While Minesto was recognized by TIME for its Deep Green Underwater Kite in 2010, the company’s journey started four years earlier in 2006 when the inventor, former Saab engineer Magnus Landberg, wrote his master’s thesis on the viability of the technology behind the Deep Green concept. In a nutshell, Landberg theorized that since seawater is 800 times as dense as air, the small kite-like turbine designed to be tethered to the ocean floor could generate 800 times more energy than if it were in the sky. In 2009, the prototype produced electricity for the first time, and by 2011, its developers claimed that the kite’s relatively light weight and ability to function in low-velocity currents gave it advantages over other tidal and ocean current power plants. The technology was then recognized and granted funding by Carbon Trust, an important milestone for Minesto, and by 2014, it was awarded an agreement for the lease of a 10 MW installation in Holyhead Deep, the world’s first low-flow tidal stream project.
One of the strengths of Minesto’s Deep Green invention is that it is designed specifically to produce energy from consistent and low-velocity streams of tidal currents typically found in almost all deep waters around the world.

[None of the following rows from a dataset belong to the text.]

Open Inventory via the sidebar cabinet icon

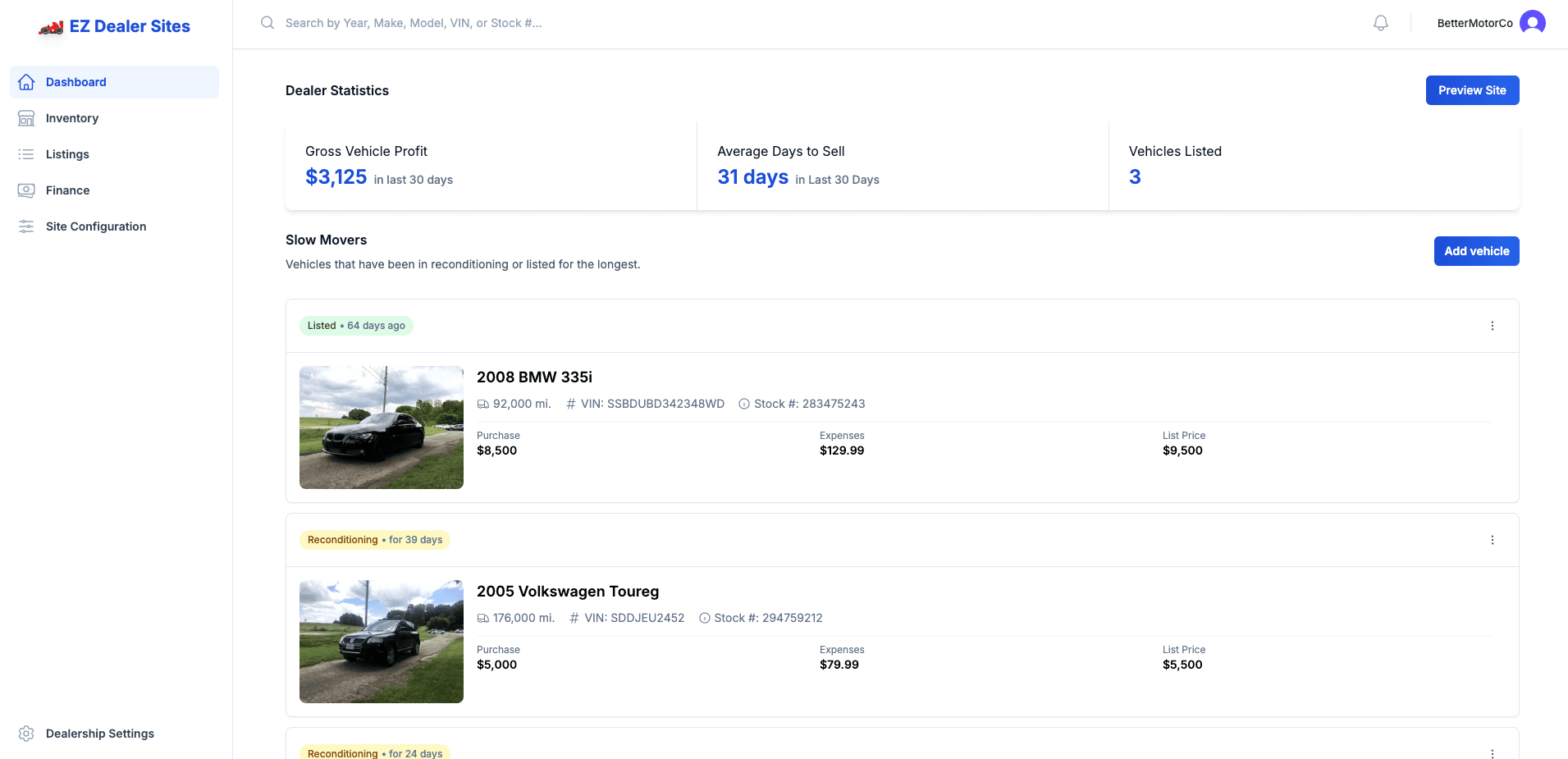[25, 117]
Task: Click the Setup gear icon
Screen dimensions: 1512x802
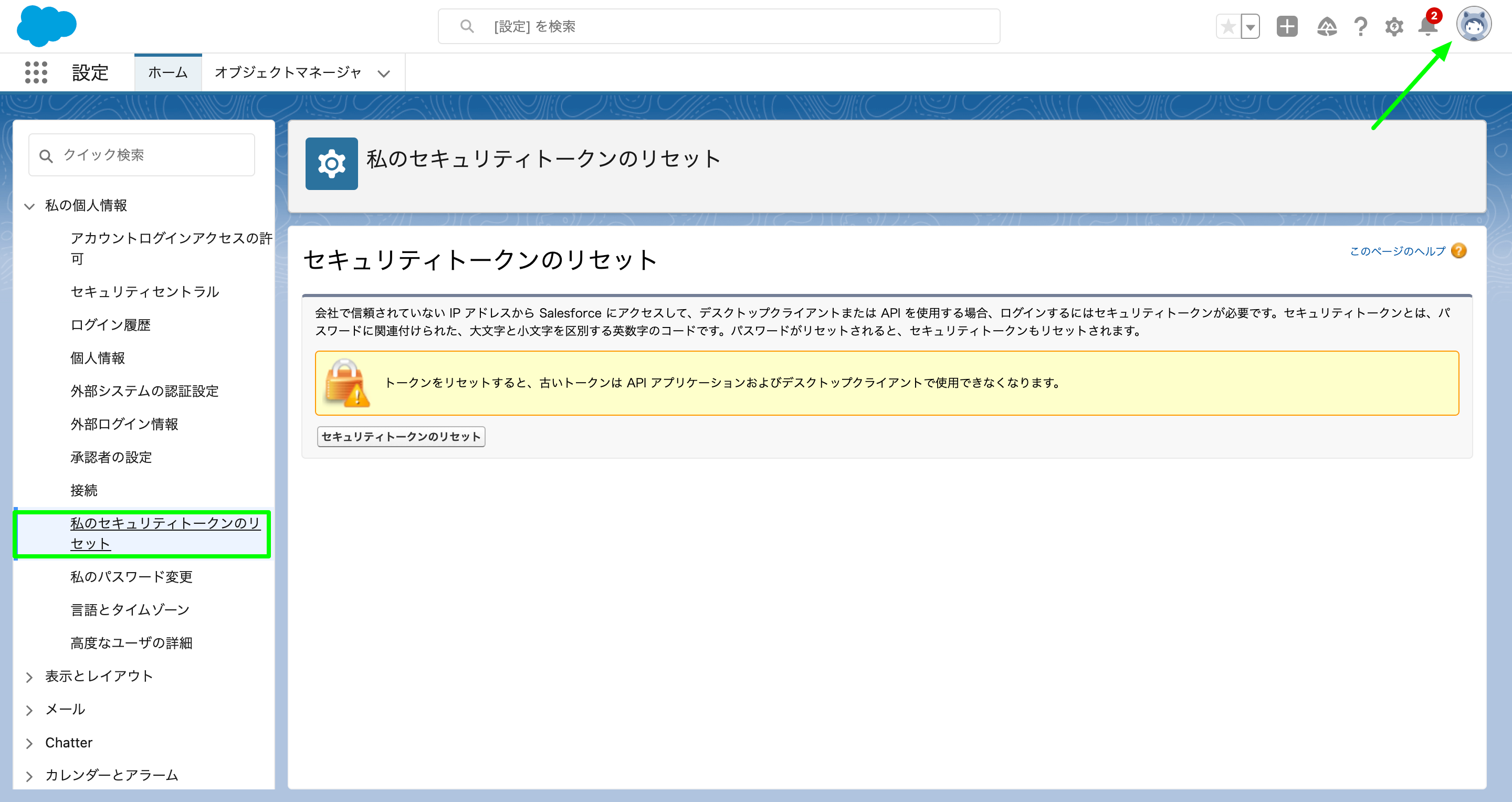Action: [1394, 26]
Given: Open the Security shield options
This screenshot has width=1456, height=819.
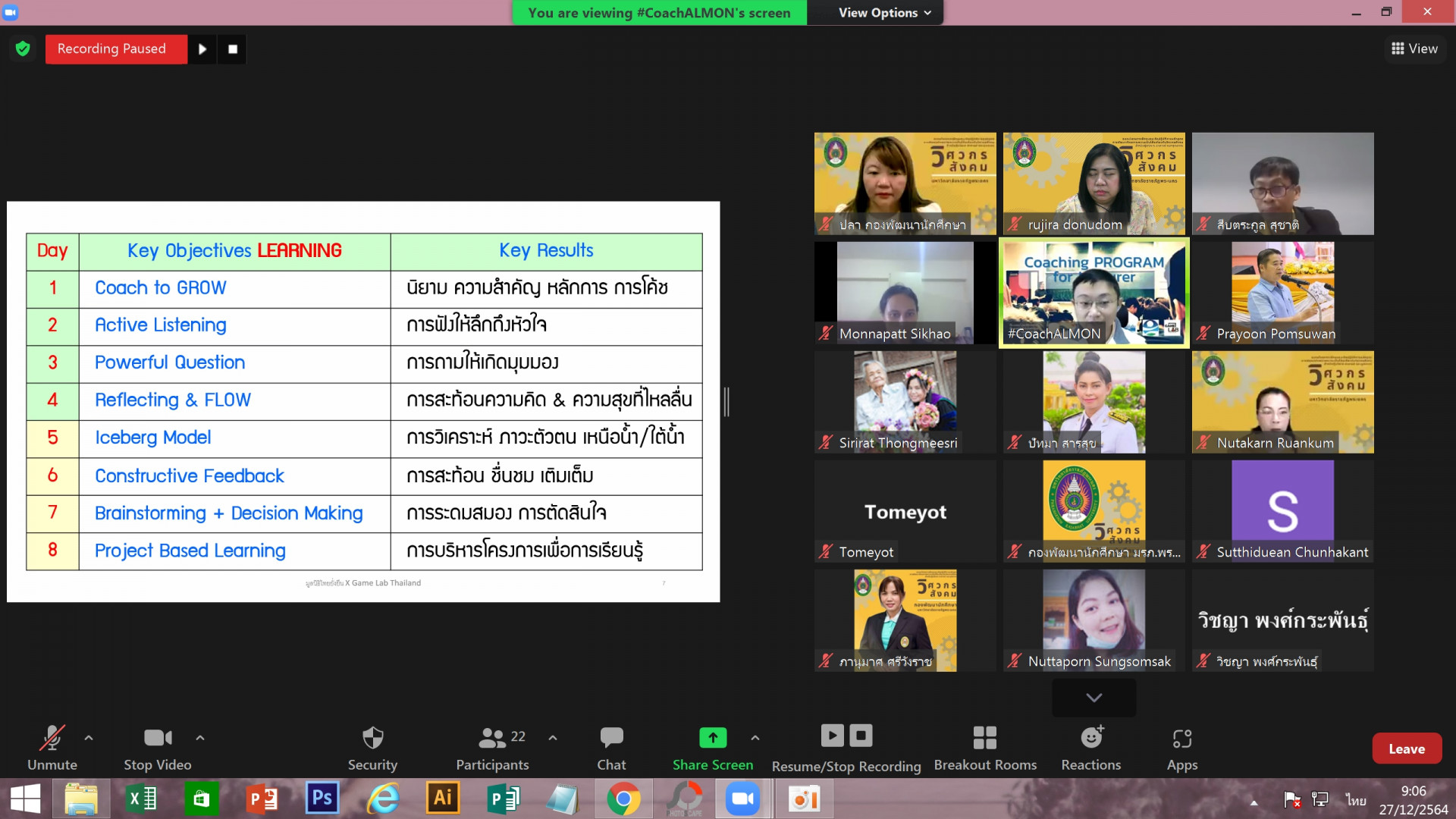Looking at the screenshot, I should click(x=372, y=747).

Unlike many other renewable energy sources such as wind and solar that are dependent on unpredictable weather factors, tidal currents are a very reliable and predictable source of energy. The company currently has a functioning prototype off the coast of Wales and is now at the phase of producing a new and more effective version of the original Deep Green Underwater Kite design called DG100. Minesto plans to begin operating two of them in 2020 on the Faroe Islands about halfway between Norway and Iceland.